Pihak kepolisian masih melakukan penyelidikan untuk mengungkap motif pasti pembunuhan yang menewaskan Chairul Anwar seusai melaksanakan salat subuh di Masjid At Taqwa.
• Terungkap! Korban dan Pelaku Pembunuhan di Bengkayang Ternyata Masih Kerabat, Diserang Pakai Sajam
Menurut pengakuan dari saksi mata sekaligus Muazin, Farhani, menceritakan sebelum terjadinya pembunuhan di Masjid At Taqwa tersebut.
Ia mengungkapkan detik-detik mencurigakan yang dilakukan terduga pelaku sebelum korban tewas diserang.
Menurut saksi, pada Selasa dini hari, ia datang ke masjid untuk melaksanakan Salat Subuh.
Namun saat berada di masjid, terduga pelaku sudah lebih dulu berada di lokasi.
"Saya mau pergi salat ke masjid. Saat itu lampu tiba-tiba mati. Ketika hendak melaksanakan Salat Subuh, tiba-tiba Pelaku ini sudah berada di dalam masjid," katanya saat ditemui TribunPontianak.co.id, di lokasi kejadian, Selasa siang WIB.
Saksi mengaku merasa ada kejanggalan ketika pelaku memaksanya untuk mengumandangkan azan, padahal waktu Subuh saat itu disebut belum masuk.
Usai azan dikumandangkan, saksi dan pelaku sempat melaksanakan salat sunnah dua rakaat di dalam masjid.
• Tragedi Mengerikan di Bengkayang: Warga Geger Temukan Korban Tak Bernyawa dengan Kondisi Tragis
Setelah itu, pelaku meminta saksi untuk segera pulang dan mengosongkan masjid.
"Pelaku juga ikut salat dua rakaat di samping saya.
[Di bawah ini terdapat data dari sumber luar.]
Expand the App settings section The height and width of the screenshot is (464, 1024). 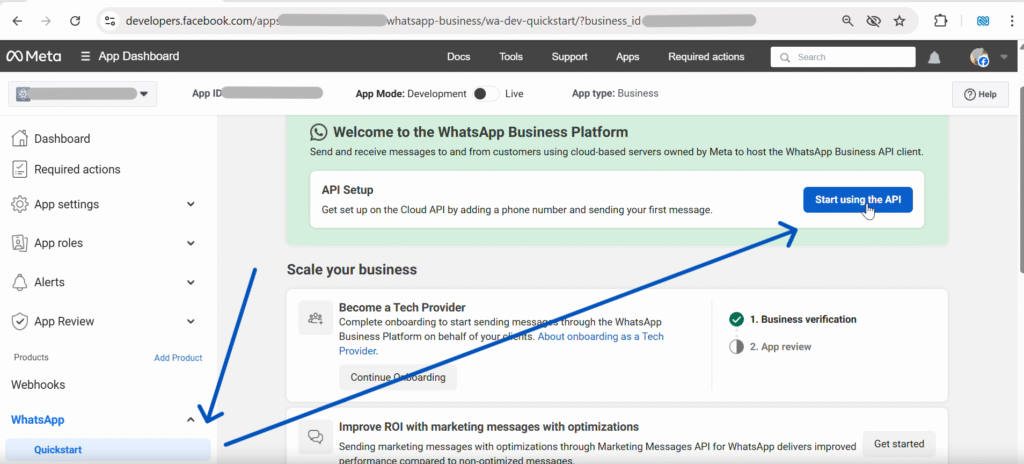tap(190, 204)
Setelah selesai salat, dia menyuruh saya pulang ke rumah dan mengosongkan masjid," ungkapnya.
Saat itu, saksi mengatakan korban belum berada di lokasi.
Saksi kemudian pulang ke rumah dan sempat mengingatkan beberapa warga yang hendak menuju masjid agar kembali ke rumah karena merasa khawatir dengan situasi yang terjadi.
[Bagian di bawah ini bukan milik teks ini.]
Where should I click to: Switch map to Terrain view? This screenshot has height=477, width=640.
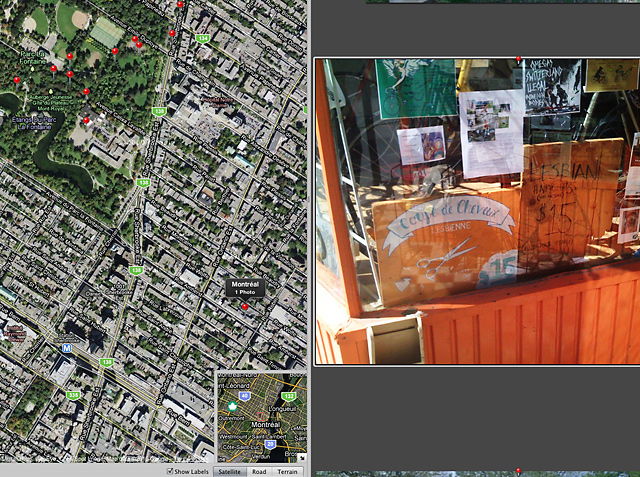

Tidak lama setelah berada di rumah, saksi mendengar kabar bahwa telah terjadi penyerangan di masjid.
Warga yang sebelumnya ketakutan baru berani keluar setelah pelaku meninggalkan lokasi kejadian.
"Tidak lama setelah saya pulang, kemungkinan korban datang ke masjid untuk melaksanakan Salat Subuh. Saat itu saya sudah salat di rumah sehingga tidak melihat kedatangan korban. Anak korban juga sempat datang menyusul," jelasnya.
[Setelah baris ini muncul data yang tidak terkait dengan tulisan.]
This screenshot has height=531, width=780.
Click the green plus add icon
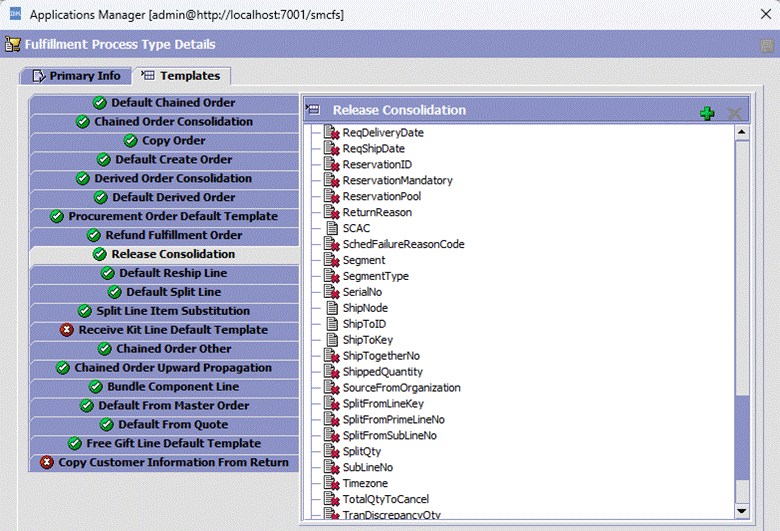click(707, 113)
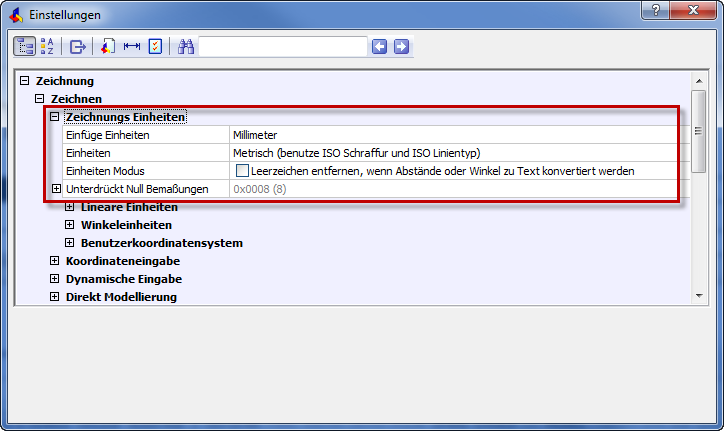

Saat mendatangi tempat kejadian perkara, warga mendapati korban sudah tergeletak dengan luka parah akibat serangan senjata tajam.
"Kami melihat korban sudah tergeletak dan senjata tajam masih menancap di bagian dada korban," tutupnya.
Sebelumnya, Haris mengungkap berdasarkan informasi yang diterimanya, tidak ada motif dendam pribadi yang melatarbelakangi kejadian tersebut.
Imam Arif Billah diduga merupakan pengguna aktif narkoba dan saat kejadian berada dalam kondisi sakau.
"Sejauh yang kami ketahui tidak ada masalah pribadi. Motifnya diduga karena yang bersangkutan merupakan pengguna aktif narkoba dan sedang dalam kondisi sakau," kata Haris.